■ DESCRIPTION OF THE TASK
Count the lines in the listing below that contain the string "resolution", treating case as significant. Reply with the number alone.

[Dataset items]
+++

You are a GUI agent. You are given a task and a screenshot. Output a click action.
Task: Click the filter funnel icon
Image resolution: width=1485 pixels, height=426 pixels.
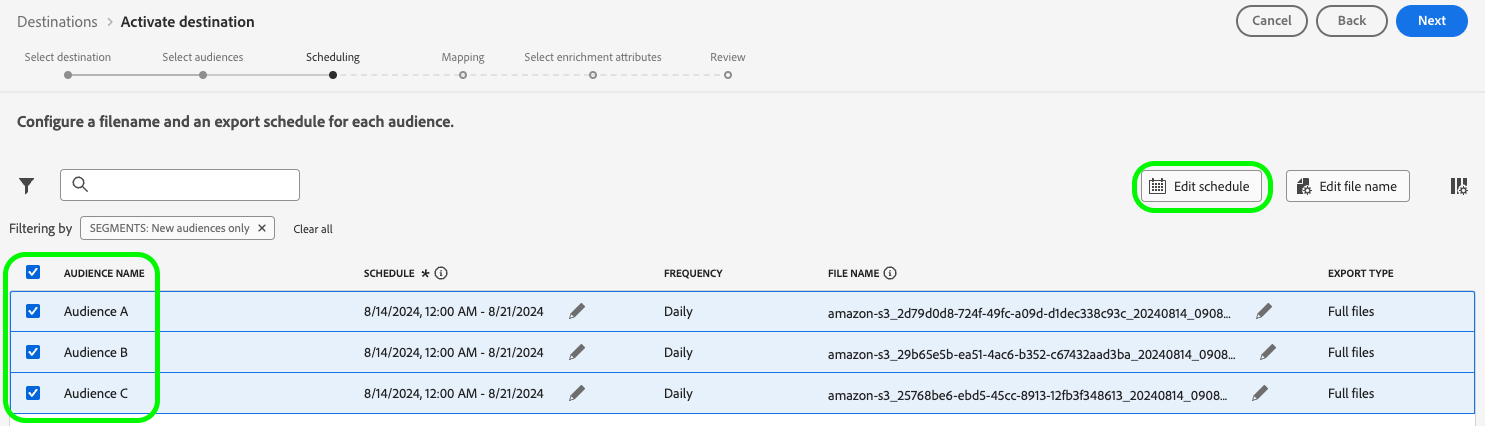(27, 185)
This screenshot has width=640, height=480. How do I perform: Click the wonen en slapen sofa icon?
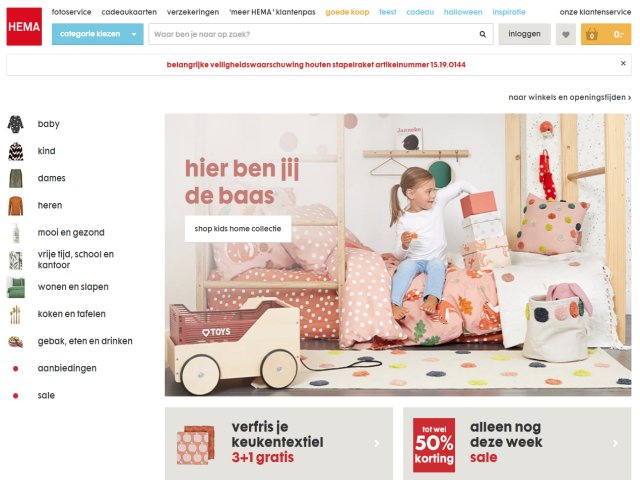(16, 287)
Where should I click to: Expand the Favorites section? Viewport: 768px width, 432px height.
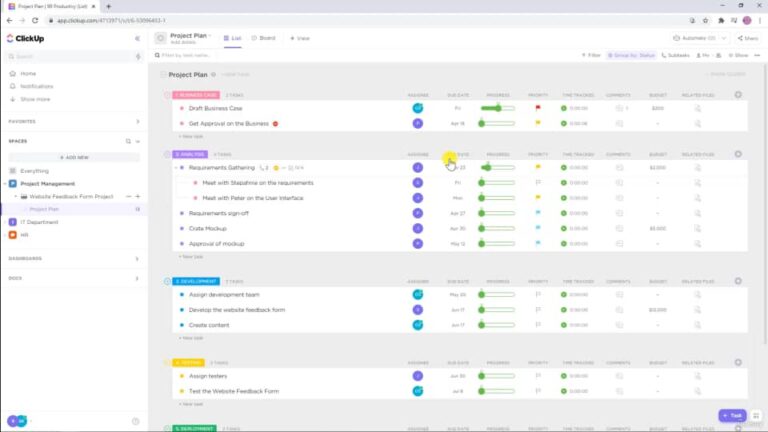coord(137,121)
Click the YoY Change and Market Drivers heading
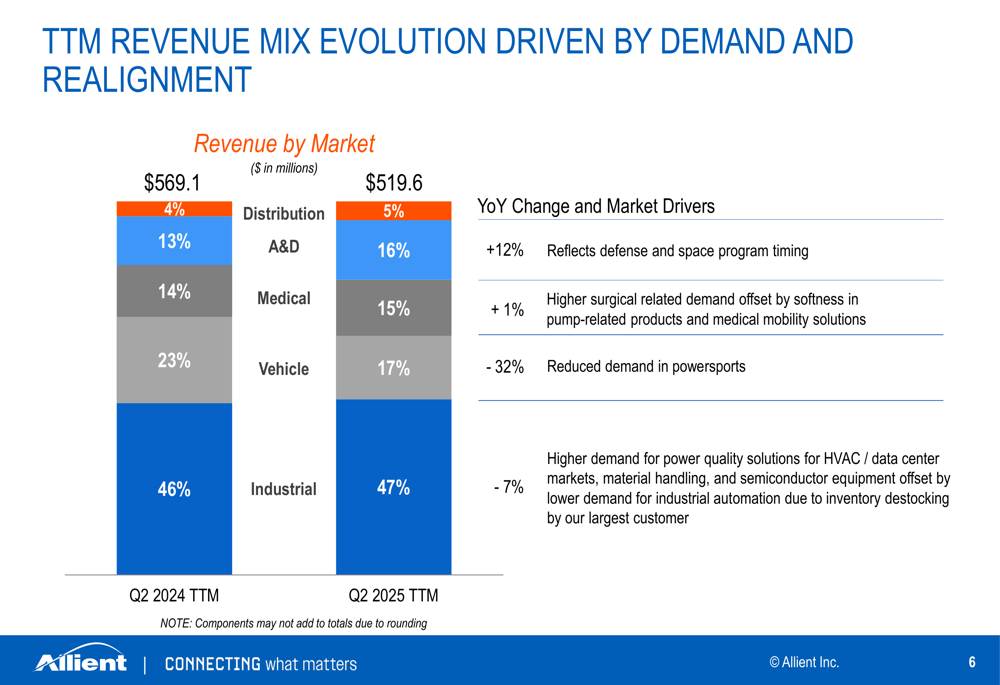Screen dimensions: 1000x685 pyautogui.click(x=596, y=206)
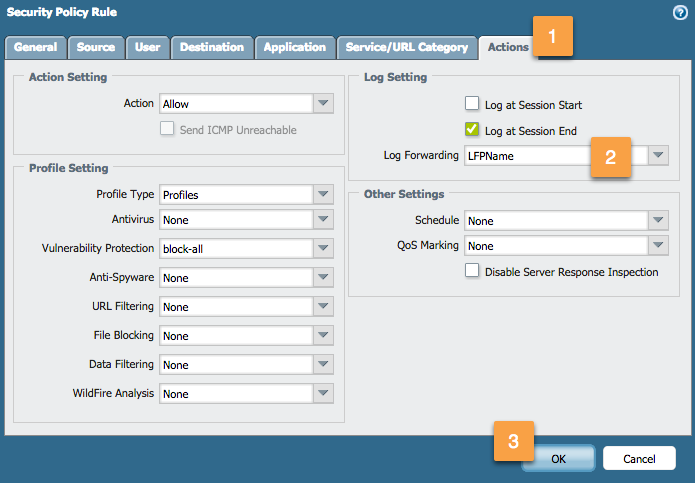Screen dimensions: 695x483
Task: Switch to the General tab
Action: click(36, 47)
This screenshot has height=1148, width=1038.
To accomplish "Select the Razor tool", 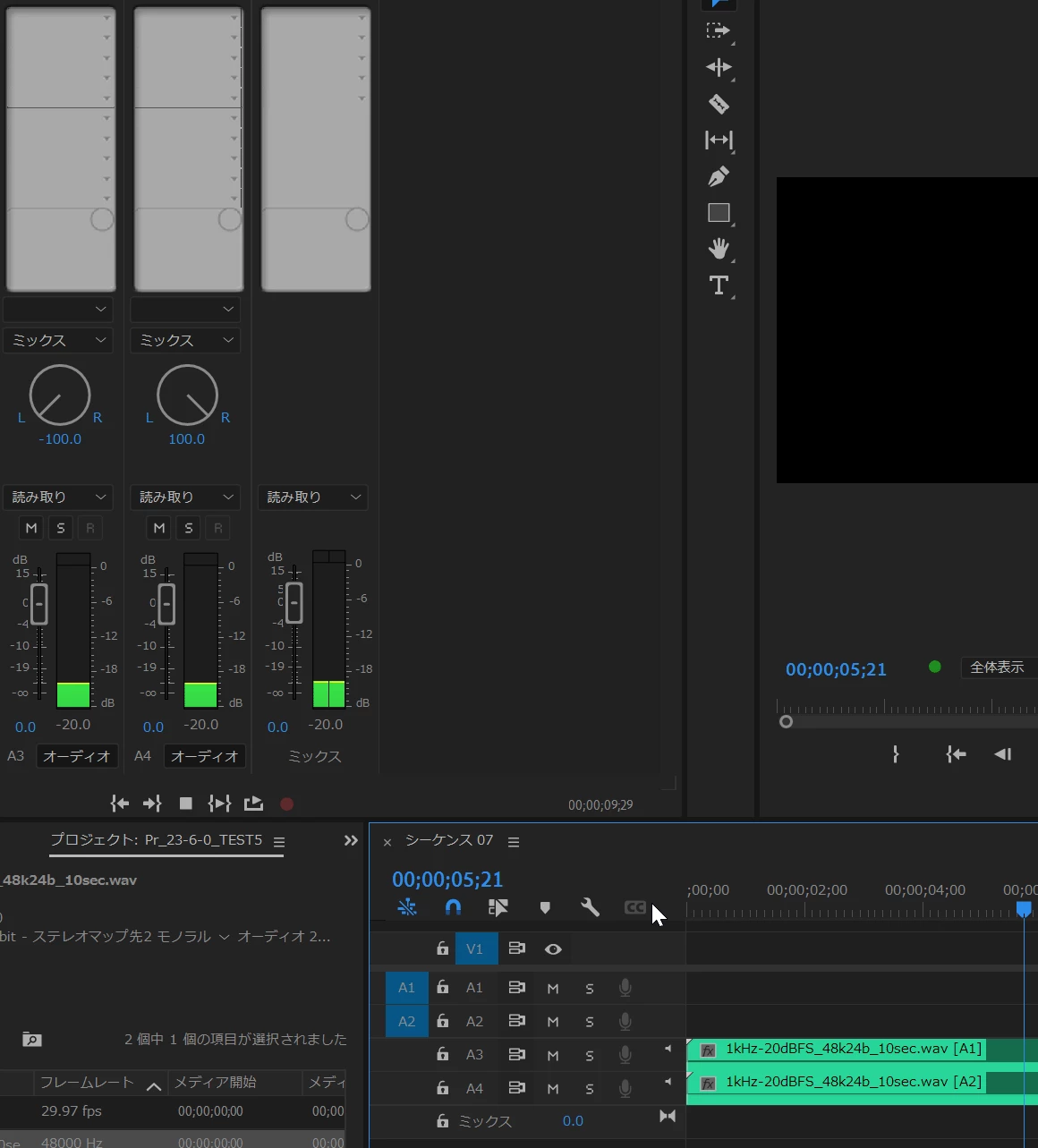I will click(x=719, y=104).
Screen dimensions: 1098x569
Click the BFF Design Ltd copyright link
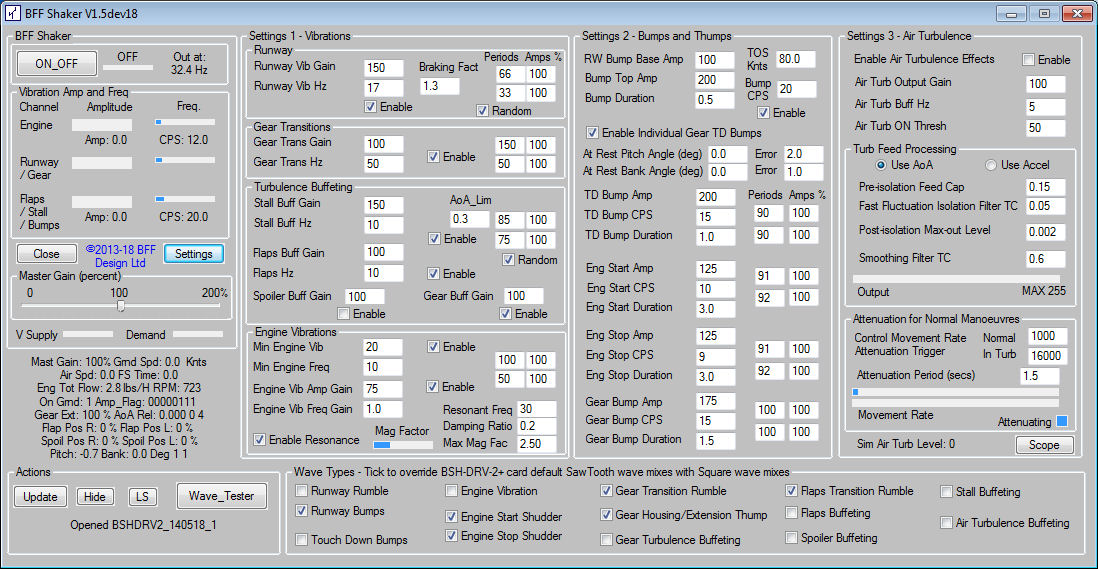[121, 255]
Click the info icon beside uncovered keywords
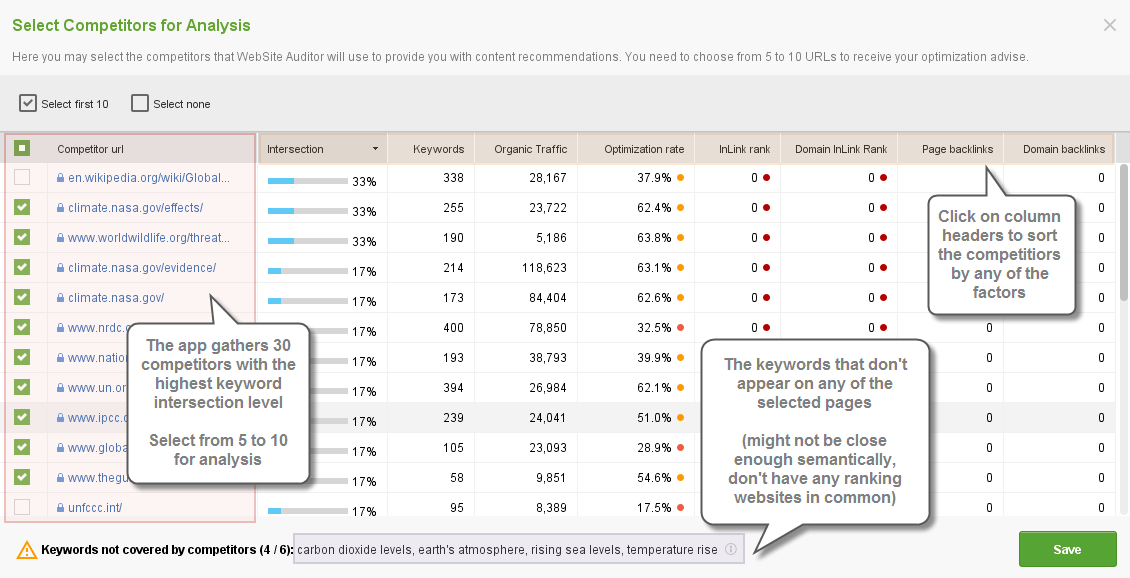Screen dimensions: 1130x578 (x=731, y=549)
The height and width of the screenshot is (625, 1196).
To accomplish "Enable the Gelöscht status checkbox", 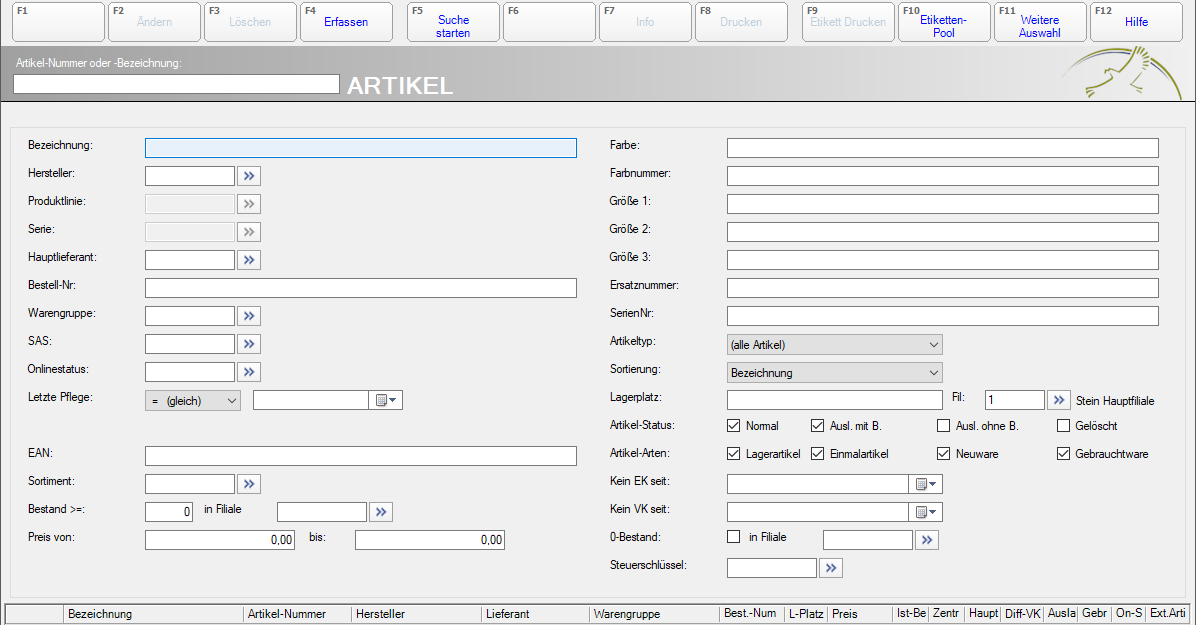I will coord(1064,426).
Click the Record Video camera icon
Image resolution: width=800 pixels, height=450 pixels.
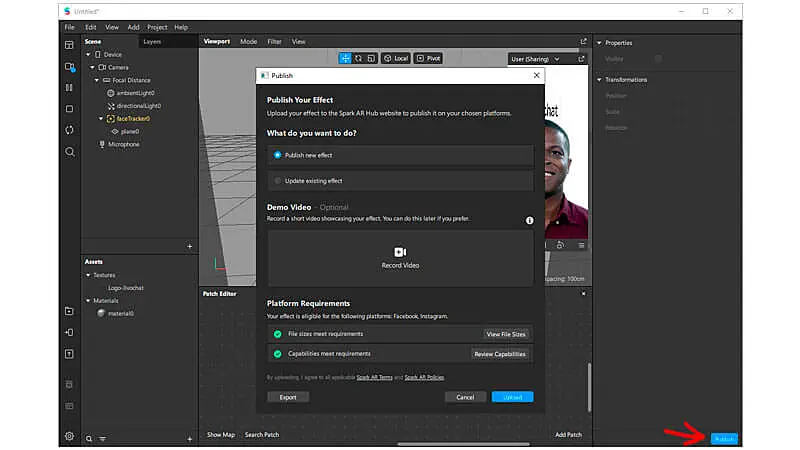[x=400, y=252]
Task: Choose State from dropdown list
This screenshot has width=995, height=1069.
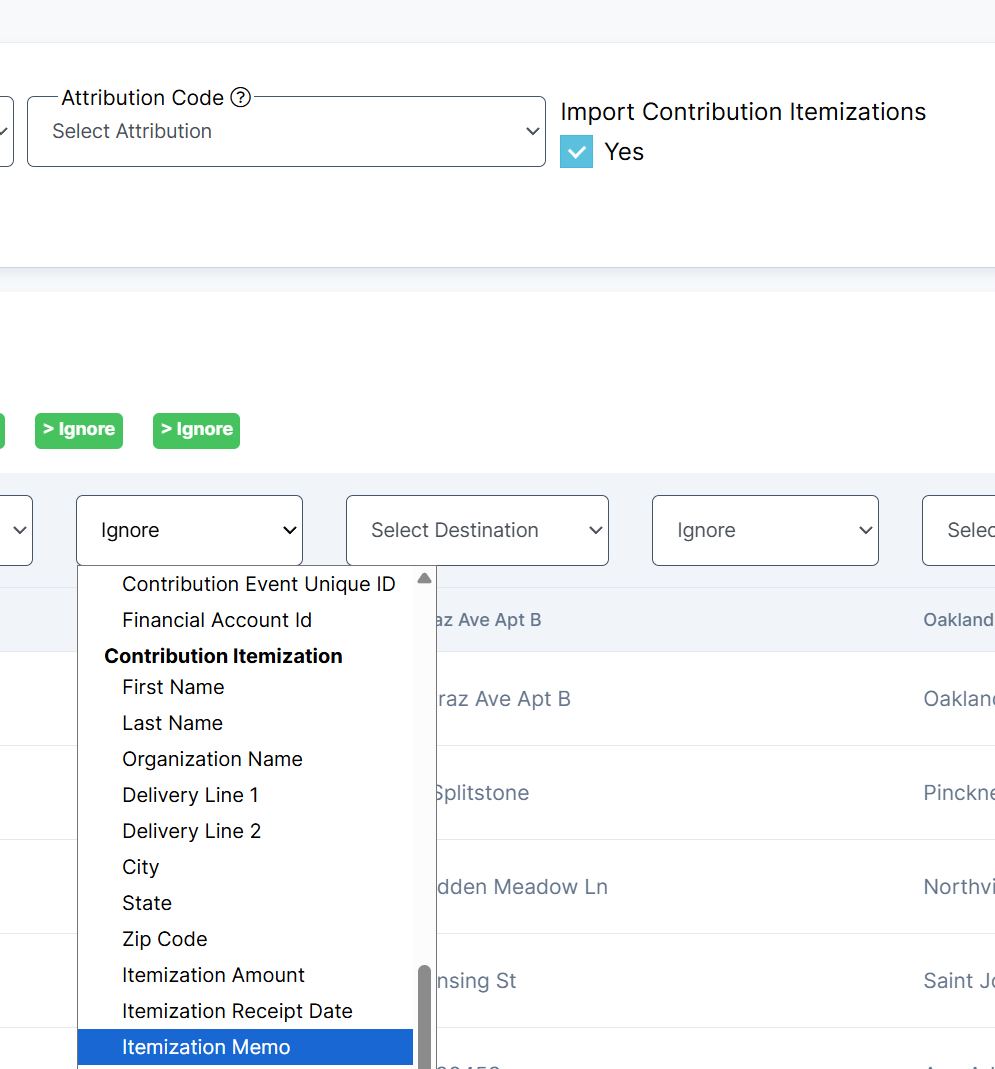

+++

■ WORKED SOLUTION
2